Periodic Report Summary 1 - BIONETRECON (Reconstruction Algorithms for Biological Networks)

Summary Report

Network models are of increasing importance in the biological sciences. Tree networks, also named Phylogenies, are fundamental in the study of evolution, Pedigrees play a key role in population genetics and linkage analysis and Cellular and Metabolic networks are studied in cellular biology. The reconstruction of such models is a major goal of the biological sciences, and many heuristic algorithms for reconstructing networks have been developed. The proposed project made important contribution in understanding the reconstruction of such networks.
Reconstructing Trees. The accurate reconstruction of phylogenies from short molecular sequences is an important problem in computational biology. Recent work has highlighted deep connections between sequence-length requirements for high-probability phylogeny reconstruction and the related problem of the estimation of ancestral sequences. Daskalakis et al.'09, building on the work of [Mossel'04], derive a tight sequence-length requirement was obtained for the simple CFN model of substitution, that is, the case of a two-state symmetric rate matrix $Q$. In particular the required sequence length for high-probability reconstruction was shown to undergo a sharp transition (from O(log n) to polynomial in the number of leaves n. In a joint work with Roch and Sly, we consider a more general evolutionary model, the called GTR model, where the defined by a reversible rate matrix Q. For this model, recent results of [Roch'09] show that the tree can be accurately reconstructed with sequences of length O(log(n)) when the branch lengths are below the Kesten-Stigum (KS) bound, up to which ancestral sequences can be accurately estimated using simple linear estimators. It is known that for the more general GTR models one has reconstruction above the Kesten Stigum bound. In our work we show that this phenomenon also holds for phylogenetic reconstruction (adapted from the paper’s abstract).
Co-Evolution and the Markov Property on Trees In a joint work with T. Tuller we showed that two basic assumption in molecular evolution are contradictory. The first assumption is that evolution of genetic information on species trees satisfies a Markovian property. The second assumption is co-evolution between interacting species.
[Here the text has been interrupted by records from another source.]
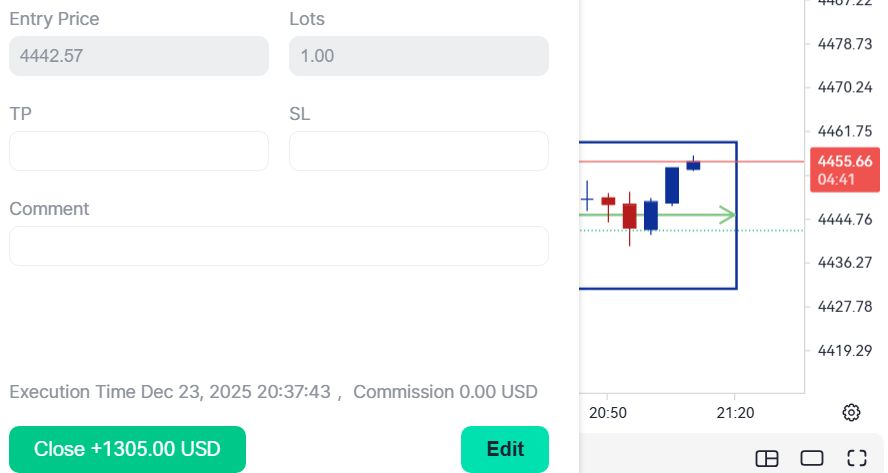888x473 pixels.
Task: Click the Lots field showing 1.00
Action: 418,56
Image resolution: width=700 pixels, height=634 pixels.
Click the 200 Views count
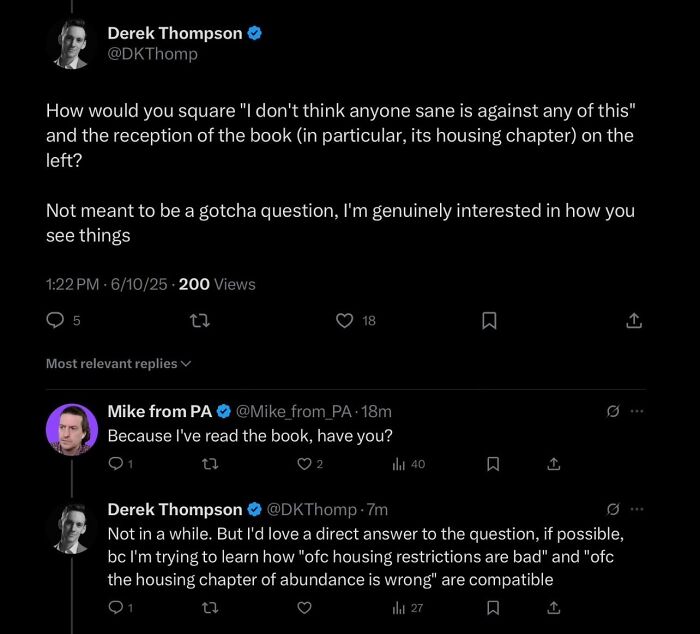tap(216, 284)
General Work In Combinatorial Statistcs. MCMC is a very popular method for statistical analysis of high dimensional data. For many Markov chains used in practice, the convergence time of the chain is not known. Even in cases where the mixing time is known to be polynomial, the bounds are often too crude to be practical. This has led to the development of convergence diagnostics which are used by practitioners of MCMC to diagnose convergence. With Bhatnagar and Bogdanov, we study the computational complexity of testing convergence in the following settings and prove that the problem is computationally hard even in instances with strong guarantees on properties of the chain.